Dad leaned on the handle of his axe and looked the visitor up and down. You got anyone to vouch for you?
I’m not from around here. But I worked for a guy down in Ketchikan this summer. I could give you his number.
Dad waved a hand. No worries, he said. Anyway, like th
e ad says, rent’s two hundred a month.
Up at the house, Old Su nosed open the back door and come down the stairs, moseyed over. Went up to the stranger and give him a sniff, then put her snout right in his pocket.
Su, come here, I said.
The visitor glanced at me, then pushed Su away, gentle. The thing is, he said, I was hoping we could make a trade.
A trade, Dad said.
I’m a hard worker, the visitor said. And it looks like you could use someone.
Dad raised an eyebrow. We’re doing fine. Don’t need help. What I need is someone who can pay rent.
But one glance round the yard told you what anyone with eyeballs could see, that even with me doing my chores every day, there was plenty more still needed doing. The back stoop of the house sagged at one end and the yard was littered with half-finished projects and broken-down snow machines and unrepaired sleds. The dog yard had never looked so empty. I felt my cheeks flush.
The visitor nodded. Then said, You’re a musher, that much is clear. No disrespect, sir, but if you were really fine, you’d be on a sled right now and I’d be standing here talking to myself.
Dad was quiet. Stood with his hands in his pockets. Then cleared his throat. You ever worked with dogs before?
Sure.
Where was this?
Montana.
Dad raised his eyebrows. You know Gerald Vetch?
Oh, sure.
That right? Dad scratched his beard. That meant he was rolling a thought over in his head. Gerald and me come out of the chute back-to-back the first year I won the Iditarod. We ran neck and neck the whole way through the Quest once. Every time one of us stopped, there the other one was.

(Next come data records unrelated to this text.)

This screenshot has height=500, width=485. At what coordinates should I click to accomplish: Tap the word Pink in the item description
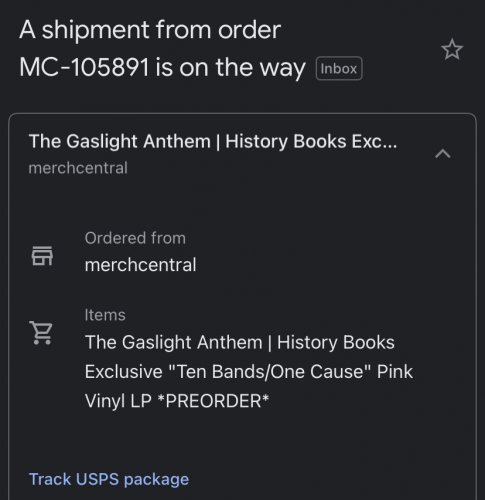395,371
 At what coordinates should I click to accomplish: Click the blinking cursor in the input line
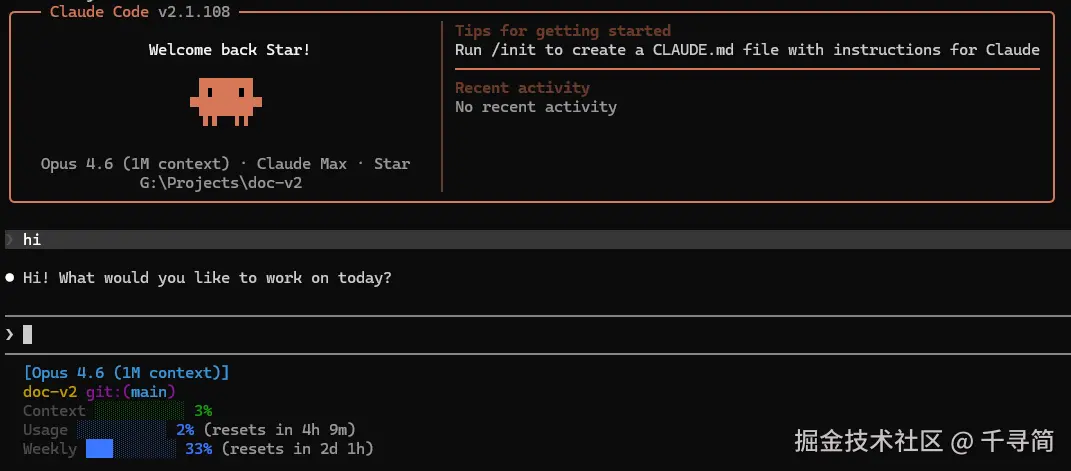tap(28, 334)
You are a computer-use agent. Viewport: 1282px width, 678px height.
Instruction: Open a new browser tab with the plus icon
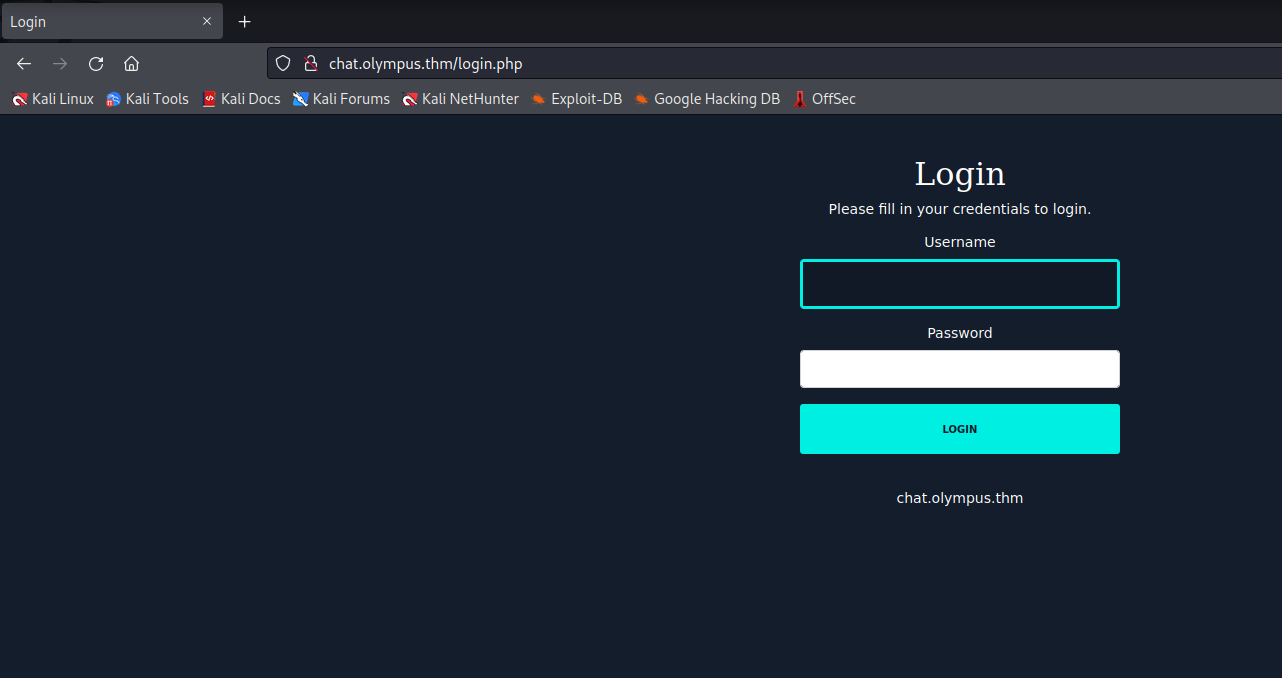pos(244,21)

Real good guy. How’s he doing these days?
Real good, the visitor said.
Dad gazed at the dog yard, still stroking his beard.
Dad? I spoke up.
But he was lost in his own thoughts. I often wished I could know what was going on in his head, but never more than right at that moment. I felt desperate to know if he was recalling how Tom Hatch had lurched into our yard just weeks before, or if he was reminding himself of what he’d told me, that you never knew who might come roaming through the woods. Or showing up on our doorstep.